**PROBLEM STATEMENT:**
Reproduce the full set of records verbatim.

──────── SUPPLIED RECORDS ────────

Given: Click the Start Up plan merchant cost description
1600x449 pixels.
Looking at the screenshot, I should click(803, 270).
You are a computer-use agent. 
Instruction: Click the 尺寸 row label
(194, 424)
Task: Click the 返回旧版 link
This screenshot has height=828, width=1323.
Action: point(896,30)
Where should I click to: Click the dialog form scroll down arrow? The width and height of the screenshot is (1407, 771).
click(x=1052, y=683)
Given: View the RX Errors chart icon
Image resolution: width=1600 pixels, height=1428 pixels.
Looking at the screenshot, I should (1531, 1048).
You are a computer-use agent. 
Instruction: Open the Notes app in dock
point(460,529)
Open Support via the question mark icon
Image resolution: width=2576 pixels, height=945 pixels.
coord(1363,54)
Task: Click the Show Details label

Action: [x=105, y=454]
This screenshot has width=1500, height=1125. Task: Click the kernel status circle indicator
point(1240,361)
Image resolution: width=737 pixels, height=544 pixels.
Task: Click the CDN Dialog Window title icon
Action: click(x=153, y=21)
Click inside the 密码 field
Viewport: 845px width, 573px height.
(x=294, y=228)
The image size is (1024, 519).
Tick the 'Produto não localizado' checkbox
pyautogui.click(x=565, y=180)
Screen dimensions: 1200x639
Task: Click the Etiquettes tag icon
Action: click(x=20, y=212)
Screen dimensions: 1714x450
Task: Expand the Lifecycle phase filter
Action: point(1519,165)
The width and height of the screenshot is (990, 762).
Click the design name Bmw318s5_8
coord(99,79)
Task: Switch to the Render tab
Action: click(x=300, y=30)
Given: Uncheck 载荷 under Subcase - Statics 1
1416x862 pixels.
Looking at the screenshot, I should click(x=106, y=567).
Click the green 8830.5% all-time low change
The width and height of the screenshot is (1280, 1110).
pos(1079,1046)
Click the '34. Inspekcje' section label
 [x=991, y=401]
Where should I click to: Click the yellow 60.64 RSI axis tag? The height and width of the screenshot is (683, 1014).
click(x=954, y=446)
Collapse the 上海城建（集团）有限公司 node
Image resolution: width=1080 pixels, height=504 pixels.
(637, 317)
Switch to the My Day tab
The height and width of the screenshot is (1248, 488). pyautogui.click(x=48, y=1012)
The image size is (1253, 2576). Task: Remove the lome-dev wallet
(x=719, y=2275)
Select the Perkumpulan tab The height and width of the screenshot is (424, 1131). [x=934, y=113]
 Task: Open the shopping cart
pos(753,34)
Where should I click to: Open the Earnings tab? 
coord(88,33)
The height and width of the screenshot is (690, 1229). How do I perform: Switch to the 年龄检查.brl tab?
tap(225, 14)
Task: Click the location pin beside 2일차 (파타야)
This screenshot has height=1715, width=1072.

────────

**TASK OUTPUT:**
Given: Click the Start Up plan merchant cost description
1600x449 pixels.
Looking at the screenshot, I should click(803, 270).
You are a computer-use agent. 
Instruction: Click the 尺寸 row label
(194, 424)
Task: Click the 返回旧版 link
This screenshot has height=828, width=1323.
Action: point(896,30)
Where should I click to: Click the dialog form scroll down arrow? The width and height of the screenshot is (1407, 771).
click(x=1052, y=683)
Given: View the RX Errors chart icon
Image resolution: width=1600 pixels, height=1428 pixels.
Looking at the screenshot, I should (1531, 1048).
You are a computer-use agent. 
Instruction: Open the Notes app in dock
point(460,529)
Open Support via the question mark icon
Image resolution: width=2576 pixels, height=945 pixels.
coord(1363,54)
Task: Click the Show Details label

Action: [x=105, y=454]
This screenshot has width=1500, height=1125. Task: Click the kernel status circle indicator
point(1240,361)
Image resolution: width=737 pixels, height=544 pixels.
Task: Click the CDN Dialog Window title icon
Action: click(x=153, y=21)
Click inside the 密码 field
Viewport: 845px width, 573px height.
(x=294, y=228)
The image size is (1024, 519).
Tick the 'Produto não localizado' checkbox
pyautogui.click(x=565, y=180)
Screen dimensions: 1200x639
Task: Click the Etiquettes tag icon
Action: click(x=20, y=212)
Screen dimensions: 1714x450
Task: Expand the Lifecycle phase filter
Action: point(1519,165)
The width and height of the screenshot is (990, 762).
Click the design name Bmw318s5_8
coord(99,79)
Task: Switch to the Render tab
Action: click(x=300, y=30)
Given: Uncheck 载荷 under Subcase - Statics 1
1416x862 pixels.
Looking at the screenshot, I should click(x=106, y=567).
Click the green 8830.5% all-time low change
The width and height of the screenshot is (1280, 1110).
pos(1079,1046)
Click the '34. Inspekcje' section label
 [x=991, y=401]
Where should I click to: Click the yellow 60.64 RSI axis tag? The height and width of the screenshot is (683, 1014).
click(x=954, y=446)
Collapse the 上海城建（集团）有限公司 node
Image resolution: width=1080 pixels, height=504 pixels.
(637, 317)
Switch to the My Day tab
The height and width of the screenshot is (1248, 488). pyautogui.click(x=48, y=1012)
The image size is (1253, 2576). Task: Remove the lome-dev wallet
(x=719, y=2275)
Select the Perkumpulan tab The height and width of the screenshot is (424, 1131). [x=934, y=113]
 Task: Open the shopping cart
pos(753,34)
Where should I click to: Open the Earnings tab? 
coord(88,33)
The height and width of the screenshot is (690, 1229). How do I perform: Switch to the 年龄检查.brl tab?
tap(225, 14)
Task: Click the location pin beside 2일차 (파타야)
This screenshot has height=1715, width=1072.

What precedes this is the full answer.